For the tweeter, if you have no bigger inductor, add a 3.3 uf or 4 uf in parallel to the existing 3.3 uf. Put a 3-5 ohm resistor in series with the 0.27 mH inductor. A Zobel for the woofer could be 10 ohm and 10 uf. If you have a 0.5-1.0 mH inductor for the woofer, use that instead. If you have no such inductor, put a 10 ohm resistor in parallel with the 1.6 mH inductor. Move one of the inductors away with extension wiring. Tell me how it sounds.
Thankyou for that, strawberry. Yes, you are right! The two coils are probably way too close together and badly aligned for mutual effects...I now have taken it apart for a rebuild. The hot-glue softened in hot water. It may be the root of the top-end harshness.

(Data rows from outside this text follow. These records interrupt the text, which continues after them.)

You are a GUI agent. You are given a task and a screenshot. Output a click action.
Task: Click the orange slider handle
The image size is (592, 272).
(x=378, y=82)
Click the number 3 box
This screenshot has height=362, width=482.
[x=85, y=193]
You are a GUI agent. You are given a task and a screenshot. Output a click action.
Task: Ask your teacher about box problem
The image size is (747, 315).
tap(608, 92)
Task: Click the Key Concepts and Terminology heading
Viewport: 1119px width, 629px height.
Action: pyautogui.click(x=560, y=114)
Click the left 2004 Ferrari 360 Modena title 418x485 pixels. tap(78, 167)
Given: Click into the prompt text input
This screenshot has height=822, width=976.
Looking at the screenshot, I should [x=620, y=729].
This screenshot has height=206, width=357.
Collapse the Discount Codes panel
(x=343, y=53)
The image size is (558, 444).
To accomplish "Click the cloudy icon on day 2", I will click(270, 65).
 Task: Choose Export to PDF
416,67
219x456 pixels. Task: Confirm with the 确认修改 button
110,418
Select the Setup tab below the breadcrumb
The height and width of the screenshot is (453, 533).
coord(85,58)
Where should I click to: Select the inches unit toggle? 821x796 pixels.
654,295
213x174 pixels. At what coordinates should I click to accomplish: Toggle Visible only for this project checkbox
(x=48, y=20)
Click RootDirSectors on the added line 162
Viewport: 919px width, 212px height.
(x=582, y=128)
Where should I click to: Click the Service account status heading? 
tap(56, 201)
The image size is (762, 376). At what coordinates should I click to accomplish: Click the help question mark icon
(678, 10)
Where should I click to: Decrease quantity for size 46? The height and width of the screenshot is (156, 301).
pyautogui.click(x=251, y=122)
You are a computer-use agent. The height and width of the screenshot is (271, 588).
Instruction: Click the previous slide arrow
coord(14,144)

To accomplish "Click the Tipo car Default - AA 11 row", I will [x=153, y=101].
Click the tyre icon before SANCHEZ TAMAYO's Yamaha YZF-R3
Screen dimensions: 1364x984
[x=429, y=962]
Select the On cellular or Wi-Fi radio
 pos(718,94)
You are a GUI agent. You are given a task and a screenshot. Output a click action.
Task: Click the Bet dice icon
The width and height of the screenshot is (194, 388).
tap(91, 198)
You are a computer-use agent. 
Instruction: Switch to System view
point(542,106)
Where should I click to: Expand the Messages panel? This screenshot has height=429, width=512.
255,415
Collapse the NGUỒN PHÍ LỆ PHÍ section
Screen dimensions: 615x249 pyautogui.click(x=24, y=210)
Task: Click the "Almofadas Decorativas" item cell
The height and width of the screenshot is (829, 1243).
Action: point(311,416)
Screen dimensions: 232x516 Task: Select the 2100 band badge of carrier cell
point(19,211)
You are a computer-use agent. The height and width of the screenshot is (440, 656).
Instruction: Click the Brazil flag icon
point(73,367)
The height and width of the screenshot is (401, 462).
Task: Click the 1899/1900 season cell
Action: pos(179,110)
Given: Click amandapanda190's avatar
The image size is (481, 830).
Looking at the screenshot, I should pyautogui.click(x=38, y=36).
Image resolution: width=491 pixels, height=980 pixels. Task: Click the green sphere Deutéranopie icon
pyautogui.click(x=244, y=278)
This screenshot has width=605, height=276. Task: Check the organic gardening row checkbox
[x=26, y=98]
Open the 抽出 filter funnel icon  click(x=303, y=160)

I am looking into baffle-step correction. Which is sort of what your 10R adjustment amounts to. 1.6mH is kinda awkward except with 4.5 ohms on the 10" baffle. Lots to do, as you say. It's a bit borked really. No idea on an exact impedance correction for the woofer, but I'm guessing it's about 0.25mH Le. FWIW, the current tweeter is 0.05mH and Re of 6.2 ohms. Woofer Re is 6.0R.

This is all tremendously interesting.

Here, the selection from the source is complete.